In an interaction with Forum of Financial Writers held at New Delhi on 21st January, FIEO President Mr. Ganesh Kumar Gupta said that exporters were not able to march along with the rupee which was appreciating sharply and rapidly. He requested the Government to come out with some sops to rescue the exporters from the current situation. He suggested that the Government should create a sort of exchange rate neutralization fund. Meanwhile, Mr. Gupta advised the exporters to move up the value chain in order to insulate their products from fluctuations in exchange rates.

Responding to a query on the adverse impact of FTAs on the economy, Mr. Gupta said the FTA are always welcome for the exporters who get greater market access for their products, yet he conceded that such agreements might cause some concerns for the domestic industries.

On why Indian exporters were shifting their production bases to other countries, Mr. Gupta said exporters, for example, garment exporters were shifting their production bases to countries like Bangladesh for reasons such as cheap labour, income tax benefits and reduced import duty levied on exports from LDCs.

 Paper presented by FIEO to the Forum

"As we move towards a market driven economy, several issues come to the fore such as relative stagnation in manufacturing sector at around 17% of the GDP for the last two decades, rupee appreciation and its impact on exports and the larger dimension of providing employment to the masses. In this context, sustainable employment to a workforce of 10 million annually for a period between 2005 and 2015 (as per National Sample Survey), would require a consistent GDP growth of 8%. For sustaining such a growth rate, the NMCC suggests a 12% growth in the manufacturing sector which in turn would require "appropriate conditions whereby there is a consistent level of investment both domestic and foreign, in manufacturing and in infrastructure." Appropriate conditions essentially imply macro-economic stability, cost competitiveness for industry and trade to facilitate growth.

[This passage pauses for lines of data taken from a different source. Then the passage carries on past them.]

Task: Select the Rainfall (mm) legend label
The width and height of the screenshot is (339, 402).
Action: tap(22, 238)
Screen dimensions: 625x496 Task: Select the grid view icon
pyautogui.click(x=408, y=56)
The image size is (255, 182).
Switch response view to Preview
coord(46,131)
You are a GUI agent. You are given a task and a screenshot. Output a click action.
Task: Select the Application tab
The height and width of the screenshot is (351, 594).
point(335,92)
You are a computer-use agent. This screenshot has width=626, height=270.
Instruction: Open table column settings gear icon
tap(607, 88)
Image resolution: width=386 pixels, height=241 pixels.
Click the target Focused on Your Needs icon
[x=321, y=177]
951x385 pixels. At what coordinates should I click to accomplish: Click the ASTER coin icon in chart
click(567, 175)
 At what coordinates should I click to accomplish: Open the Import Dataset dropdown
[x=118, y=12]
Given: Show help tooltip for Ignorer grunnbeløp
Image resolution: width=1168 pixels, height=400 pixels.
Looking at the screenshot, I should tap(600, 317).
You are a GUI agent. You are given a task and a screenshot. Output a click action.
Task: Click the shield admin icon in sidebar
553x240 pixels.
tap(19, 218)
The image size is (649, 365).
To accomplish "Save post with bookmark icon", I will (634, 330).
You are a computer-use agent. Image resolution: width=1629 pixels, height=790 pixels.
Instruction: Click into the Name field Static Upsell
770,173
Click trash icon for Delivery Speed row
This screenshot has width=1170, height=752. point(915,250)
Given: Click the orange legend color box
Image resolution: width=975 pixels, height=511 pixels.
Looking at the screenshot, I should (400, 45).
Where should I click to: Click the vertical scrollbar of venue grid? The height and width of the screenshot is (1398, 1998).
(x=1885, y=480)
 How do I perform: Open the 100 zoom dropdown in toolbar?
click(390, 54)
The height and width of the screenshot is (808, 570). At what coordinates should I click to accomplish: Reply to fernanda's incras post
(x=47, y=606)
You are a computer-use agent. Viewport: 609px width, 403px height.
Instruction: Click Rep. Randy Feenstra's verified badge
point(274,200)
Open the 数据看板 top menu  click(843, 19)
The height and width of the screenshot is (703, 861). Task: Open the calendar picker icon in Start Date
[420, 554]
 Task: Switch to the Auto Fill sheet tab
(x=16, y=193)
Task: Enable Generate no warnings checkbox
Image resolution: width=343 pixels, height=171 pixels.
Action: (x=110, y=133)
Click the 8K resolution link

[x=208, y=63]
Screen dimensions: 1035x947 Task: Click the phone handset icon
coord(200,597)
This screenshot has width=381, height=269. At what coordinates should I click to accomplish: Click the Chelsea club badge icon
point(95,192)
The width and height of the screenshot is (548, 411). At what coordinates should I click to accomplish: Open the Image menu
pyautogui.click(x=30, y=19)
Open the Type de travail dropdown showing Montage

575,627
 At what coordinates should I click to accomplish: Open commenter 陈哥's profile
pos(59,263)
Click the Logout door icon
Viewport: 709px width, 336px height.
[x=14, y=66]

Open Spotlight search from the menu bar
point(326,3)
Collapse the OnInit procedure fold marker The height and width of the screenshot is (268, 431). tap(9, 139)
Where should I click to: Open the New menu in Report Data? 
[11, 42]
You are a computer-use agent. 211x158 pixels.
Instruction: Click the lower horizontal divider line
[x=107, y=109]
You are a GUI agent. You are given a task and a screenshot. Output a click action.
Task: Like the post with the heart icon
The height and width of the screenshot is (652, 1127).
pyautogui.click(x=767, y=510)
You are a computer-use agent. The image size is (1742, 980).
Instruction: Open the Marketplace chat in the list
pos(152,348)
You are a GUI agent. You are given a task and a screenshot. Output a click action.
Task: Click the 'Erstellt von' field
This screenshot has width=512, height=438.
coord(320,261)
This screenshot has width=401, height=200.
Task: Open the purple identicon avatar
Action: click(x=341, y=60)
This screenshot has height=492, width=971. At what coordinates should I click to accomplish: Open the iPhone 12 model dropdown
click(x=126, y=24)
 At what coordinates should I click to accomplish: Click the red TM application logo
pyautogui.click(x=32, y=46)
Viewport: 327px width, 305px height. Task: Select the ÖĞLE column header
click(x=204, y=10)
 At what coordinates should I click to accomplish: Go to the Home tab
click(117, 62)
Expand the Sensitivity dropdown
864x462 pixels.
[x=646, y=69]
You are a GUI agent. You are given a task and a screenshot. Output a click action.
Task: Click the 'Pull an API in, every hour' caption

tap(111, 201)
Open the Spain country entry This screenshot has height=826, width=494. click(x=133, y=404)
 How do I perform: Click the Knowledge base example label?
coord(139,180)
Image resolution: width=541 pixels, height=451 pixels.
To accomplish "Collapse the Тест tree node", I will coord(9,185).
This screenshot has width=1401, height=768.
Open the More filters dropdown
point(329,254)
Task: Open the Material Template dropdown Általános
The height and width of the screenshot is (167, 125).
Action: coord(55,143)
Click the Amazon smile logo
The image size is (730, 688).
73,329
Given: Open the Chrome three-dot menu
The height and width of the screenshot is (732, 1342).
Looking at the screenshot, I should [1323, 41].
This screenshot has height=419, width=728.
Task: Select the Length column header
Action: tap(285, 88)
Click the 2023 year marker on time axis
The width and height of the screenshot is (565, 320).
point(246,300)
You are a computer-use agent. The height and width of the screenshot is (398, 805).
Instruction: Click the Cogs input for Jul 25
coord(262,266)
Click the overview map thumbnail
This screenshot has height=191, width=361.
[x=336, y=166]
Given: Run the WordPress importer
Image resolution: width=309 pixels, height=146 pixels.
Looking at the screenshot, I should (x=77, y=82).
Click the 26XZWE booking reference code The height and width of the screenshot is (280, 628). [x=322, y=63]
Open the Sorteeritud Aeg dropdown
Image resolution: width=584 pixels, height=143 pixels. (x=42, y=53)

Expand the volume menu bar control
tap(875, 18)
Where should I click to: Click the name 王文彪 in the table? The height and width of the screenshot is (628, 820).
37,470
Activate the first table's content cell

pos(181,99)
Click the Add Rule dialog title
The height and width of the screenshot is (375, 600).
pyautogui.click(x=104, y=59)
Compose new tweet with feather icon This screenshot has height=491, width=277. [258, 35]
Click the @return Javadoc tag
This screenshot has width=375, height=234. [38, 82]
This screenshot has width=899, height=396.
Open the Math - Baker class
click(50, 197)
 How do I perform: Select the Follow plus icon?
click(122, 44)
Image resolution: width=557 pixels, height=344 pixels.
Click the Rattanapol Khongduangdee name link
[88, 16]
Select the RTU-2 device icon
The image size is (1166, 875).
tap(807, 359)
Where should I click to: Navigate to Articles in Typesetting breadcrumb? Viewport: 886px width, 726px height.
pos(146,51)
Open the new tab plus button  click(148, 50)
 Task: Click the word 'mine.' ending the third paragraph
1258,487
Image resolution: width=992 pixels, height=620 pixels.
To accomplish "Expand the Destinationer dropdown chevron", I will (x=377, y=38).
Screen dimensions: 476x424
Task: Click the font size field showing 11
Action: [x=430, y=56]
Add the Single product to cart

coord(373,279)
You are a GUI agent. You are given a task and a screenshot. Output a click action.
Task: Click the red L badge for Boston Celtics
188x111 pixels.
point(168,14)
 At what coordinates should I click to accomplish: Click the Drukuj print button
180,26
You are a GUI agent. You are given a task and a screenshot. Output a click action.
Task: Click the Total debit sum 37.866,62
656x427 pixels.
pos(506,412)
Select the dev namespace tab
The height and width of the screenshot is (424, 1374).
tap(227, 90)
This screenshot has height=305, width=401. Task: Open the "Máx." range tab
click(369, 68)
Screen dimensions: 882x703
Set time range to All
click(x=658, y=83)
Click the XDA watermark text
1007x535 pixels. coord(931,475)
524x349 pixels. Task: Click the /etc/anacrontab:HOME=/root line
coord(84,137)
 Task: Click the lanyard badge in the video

Export growth is yet another crucial contributor to the GDP growth in the country and is showing a downtrend due to the appreciating rupee vis-ŕ-vis dollar while imports on the other hand have recorded a fair increase.

Export Performance

Exports during November, 2007 were valued at US $ 12425.11 million which was 26.82% higher than the level of US $ 9797.67 million during November, 2006. In rupee terms, exports touched Rs. 49000.16 crore, which was 11.51 % higher than the value of exports during November 2006. Cumulative value of exports for the period April-November, 2007 was US$ 98386.06 million (Rs. 398385.78 crore) as against US$ 80590.19 million (Rs. 368807.15 crore), registering a growth of 22.08% in Dollar terms and 8.02% in Rupee terms during the same period last year.

The trade deficit for April-November, 2007 was estimated at US $ 52804.31 million which was higher than the deficit at US $ 38488.04 million during April-November, 2006.

Region wise Export

An analysis of the region wise export shows USA, UAE, China, Singapore and UK were the top 5 destination for India’s exports during 2006-07 respectively accounting for 15.85%, 9.51%, 6.56%, 4.77% and 4.39% share in the country’s total export during the year. Total exports during the year were Rs. 5,71,641.88 crore up by 25.25% as compared to exports in the preceding year. The percentage growth in exports in April-March’07 vis-ŕ-vis the preceding year is 18.67% for Europe, 57.78% for Africa, 16.23% for America (11.39% for North America) and 28.86% for Asia & ASEAN.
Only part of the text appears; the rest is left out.